Fernando Martínez, Jaap Rommelaar e Matías Micheloud co-fundadores da ZoomAgri

Reduzindo riscos da cadeia de suprimentos

A Zoomagri foi fundada por Martinez e mais dois sócios: o também argentino Matías Micheloud e o holandês Jaap Rommelaar.
Martinez e Rommelaar trabalharam juntos por muitos anos na Nidera, trading de grãos que posteriormente foi comprada pela Cofco.

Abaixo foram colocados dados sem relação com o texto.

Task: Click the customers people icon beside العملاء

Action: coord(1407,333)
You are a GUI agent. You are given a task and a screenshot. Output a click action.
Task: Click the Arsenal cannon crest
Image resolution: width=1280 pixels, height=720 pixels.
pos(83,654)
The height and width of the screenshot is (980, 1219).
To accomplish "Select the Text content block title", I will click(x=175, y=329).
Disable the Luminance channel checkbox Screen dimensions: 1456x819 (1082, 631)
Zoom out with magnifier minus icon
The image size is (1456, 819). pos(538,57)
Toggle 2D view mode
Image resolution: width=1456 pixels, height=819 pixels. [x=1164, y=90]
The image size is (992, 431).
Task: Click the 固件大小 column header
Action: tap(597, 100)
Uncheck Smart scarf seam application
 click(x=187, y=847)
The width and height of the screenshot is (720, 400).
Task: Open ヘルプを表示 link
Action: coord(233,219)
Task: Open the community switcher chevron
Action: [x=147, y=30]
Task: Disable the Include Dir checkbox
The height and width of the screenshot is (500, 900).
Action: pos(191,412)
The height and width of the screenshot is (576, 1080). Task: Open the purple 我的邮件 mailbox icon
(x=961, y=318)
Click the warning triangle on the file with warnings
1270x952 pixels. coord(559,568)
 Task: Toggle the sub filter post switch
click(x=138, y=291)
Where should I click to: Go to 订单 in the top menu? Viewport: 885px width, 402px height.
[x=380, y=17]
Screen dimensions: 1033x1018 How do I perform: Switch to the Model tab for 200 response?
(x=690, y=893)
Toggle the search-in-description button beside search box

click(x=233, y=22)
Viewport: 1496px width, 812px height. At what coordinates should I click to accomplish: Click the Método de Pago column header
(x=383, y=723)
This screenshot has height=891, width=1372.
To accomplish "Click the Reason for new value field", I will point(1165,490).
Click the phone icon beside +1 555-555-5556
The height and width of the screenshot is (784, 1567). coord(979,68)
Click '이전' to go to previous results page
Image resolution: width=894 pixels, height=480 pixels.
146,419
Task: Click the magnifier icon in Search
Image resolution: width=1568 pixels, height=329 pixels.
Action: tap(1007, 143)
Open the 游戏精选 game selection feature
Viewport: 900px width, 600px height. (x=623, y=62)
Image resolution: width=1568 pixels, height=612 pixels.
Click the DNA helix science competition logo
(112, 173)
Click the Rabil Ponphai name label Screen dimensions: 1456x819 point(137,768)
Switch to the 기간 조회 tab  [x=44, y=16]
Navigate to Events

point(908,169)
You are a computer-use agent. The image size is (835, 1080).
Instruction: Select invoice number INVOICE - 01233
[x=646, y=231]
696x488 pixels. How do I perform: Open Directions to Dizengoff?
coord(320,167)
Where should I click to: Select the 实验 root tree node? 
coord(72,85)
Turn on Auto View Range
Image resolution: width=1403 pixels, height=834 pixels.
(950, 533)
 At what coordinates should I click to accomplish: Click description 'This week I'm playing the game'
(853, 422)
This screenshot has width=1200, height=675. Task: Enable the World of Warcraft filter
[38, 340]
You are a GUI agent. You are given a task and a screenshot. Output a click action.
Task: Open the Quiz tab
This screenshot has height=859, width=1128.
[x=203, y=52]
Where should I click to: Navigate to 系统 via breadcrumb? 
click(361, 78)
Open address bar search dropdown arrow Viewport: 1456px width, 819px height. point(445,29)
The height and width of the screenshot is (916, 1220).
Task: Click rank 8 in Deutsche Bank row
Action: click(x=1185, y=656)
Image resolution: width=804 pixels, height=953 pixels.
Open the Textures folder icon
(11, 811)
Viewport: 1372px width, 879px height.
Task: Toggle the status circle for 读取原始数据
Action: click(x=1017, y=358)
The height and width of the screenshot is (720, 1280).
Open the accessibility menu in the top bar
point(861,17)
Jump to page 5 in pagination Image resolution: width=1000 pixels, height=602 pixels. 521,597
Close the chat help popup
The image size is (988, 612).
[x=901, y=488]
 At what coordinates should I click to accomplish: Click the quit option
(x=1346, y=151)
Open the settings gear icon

Na época, atuavam principalmente com farelo e óleo de soja. “Trabalhei com originação e exportação de grãos”, explica Martinez.

Depois de alguns anos, os amigos conheceram Matías Micheloud, um engenheiro que empreendia no setor de energia eólica. Com a startup de Micheloud indo mal por conta do avanço dos painéis solares, ele começou a pesquisar como ajudar cadeias do agro com tecnologia.

Ele percebeu que havia muita análise de qualidade sendo feita de forma visual e passou a pensar como automatizar esses processos. Os três pensaram juntos e, após conversarem com alguns conhecidos do setor, a ideia da ZoomAgri surgiu.

No meio das movimentações envolvendo a compra da Nidera, onde Martinez atuava, e da Noble pela Cofco, ele decidiu sair da empresa e buscar investidores para colocar a startup de pé. “Conhecemos os players do mercado e também os problemas, isso nos permite crescer rápido”, afirmou.

A empresa nasceu atendendo produtores de cevada, mas quando a Argentina aprovou o cultivo de trigo transgênico no país em meados de 2020, a ZoomAgri viu uma oportunidade de atuar de forma forte na cultura.

“O pioneirismo argentino gerou oportunidades de um lado e dificuldades de outro. O trigo estava aprovado no país, mas não no resto do mundo, o que trouxe um risco de os produtos serem rejeitados ao chegar nos portos. Eram milhões de dólares em mercadoria em risco”, conta.

Com isso, a ZoomAgri desenvolveu uma tecnologia para diferenciar o trigo transgênico do tradicional. Segundo Martínez, a tecnologia da empresa está presente em todos os portos argentinos.

“Todo trigo que sai da Argentina é analisado pela nossa tecnologia, inclusive o que chega no Brasil”, finaliza.